Vanguard and Market Efficiency

Whenever I have been asked for investment advice by friends or family, I have always mentioned Vanguard prominently in my recommendations.  I think they do an outstanding job of keeping costs low, providing solid and well-diversified investment choices, and supporting investors with excellent information and customer service. That was all true back in the 1980s when I first started investing professionally and they were a much smaller organization, and it remains true today with Vanguard as investing’s 800-pound gorilla.

One way that Vanguard keeps costs down is by emphasizing index funds, which are very inexpensive to manage.  Their 1975 sponsorship of the first retail S&P 500 index fund under founder Jack Bogle is well-known.  The philosophical foundation for market-capitalization weighted indexation is market efficiency—the idea that asset prices fully and accurately reflect risk and return expectations. The implication of market efficiency is that active management is (on average) futile, and only serves to drive up costs.  There is ample evidence that on average, over the long-term, actively managed mutual funds have consistently underperformed their benchmarks by an amount roughly equal to their fees and transaction costs.

The case for capitalization-weighted indexation within a relatively free, well-researched, and highly regulated market such as the U.S. stock market is a strong one.  But when the assumption of market efficiency is applied to the selection of global asset classes, the case is less compelling.
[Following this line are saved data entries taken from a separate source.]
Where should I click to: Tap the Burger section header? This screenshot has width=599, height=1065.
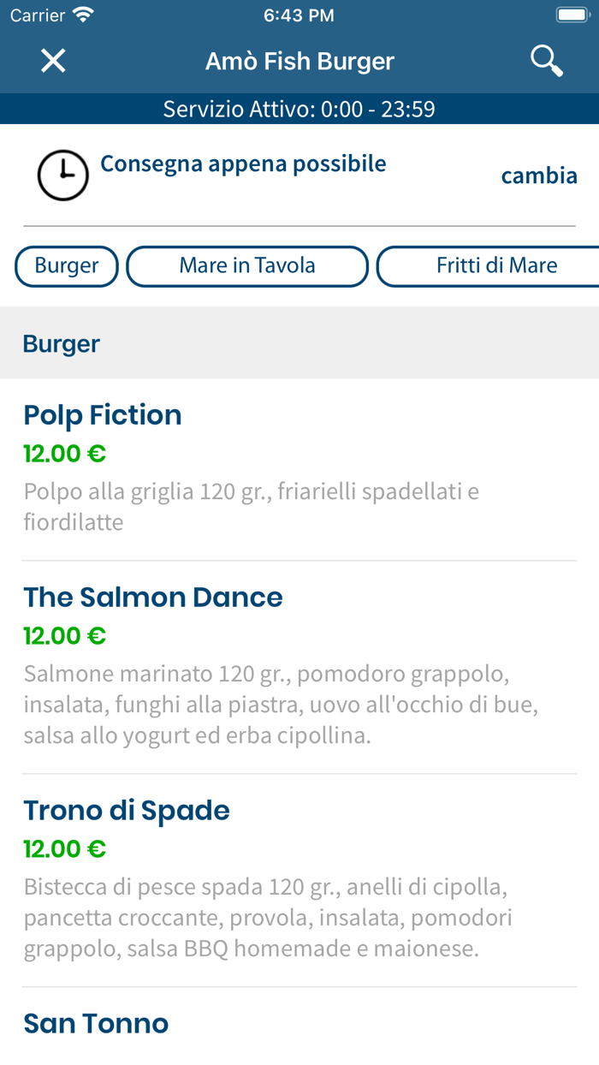[x=62, y=343]

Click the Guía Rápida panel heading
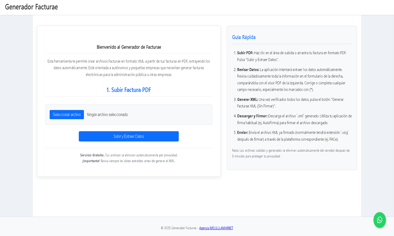(243, 37)
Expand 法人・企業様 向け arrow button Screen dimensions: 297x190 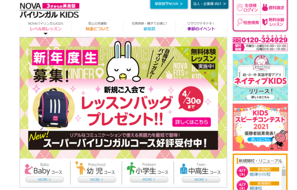[209, 4]
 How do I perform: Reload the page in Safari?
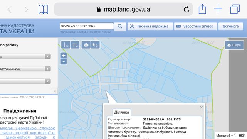coord(187,9)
Asserting that U.S. stocks are efficiently priced relative to each other is not the same as asserting that global asset classes are efficiently priced relative to each other.  For one thing, if there are significant barriers to the flow if information and capital, asset classes within the global capital market may not be efficient relative to each other.  Also, efficient markets must operate freely, with participants buying and selling based on their assessments of expected risk and return, and without significant regulatory impediments. 

Vanguard Target Retirement Funds

Target date funds are a convenient way for many people to make one easy investment for their retirement.  The idea is that the mutual fund company will assemble a diversified portfolio of funds as components of the target date fund appropriate for those anticipating retirement within a certain timeframe, and they will modify the asset mix to become more conservative over time as the retirement “target date” approaches.  Vanguard is the largest sponsor of target date funds.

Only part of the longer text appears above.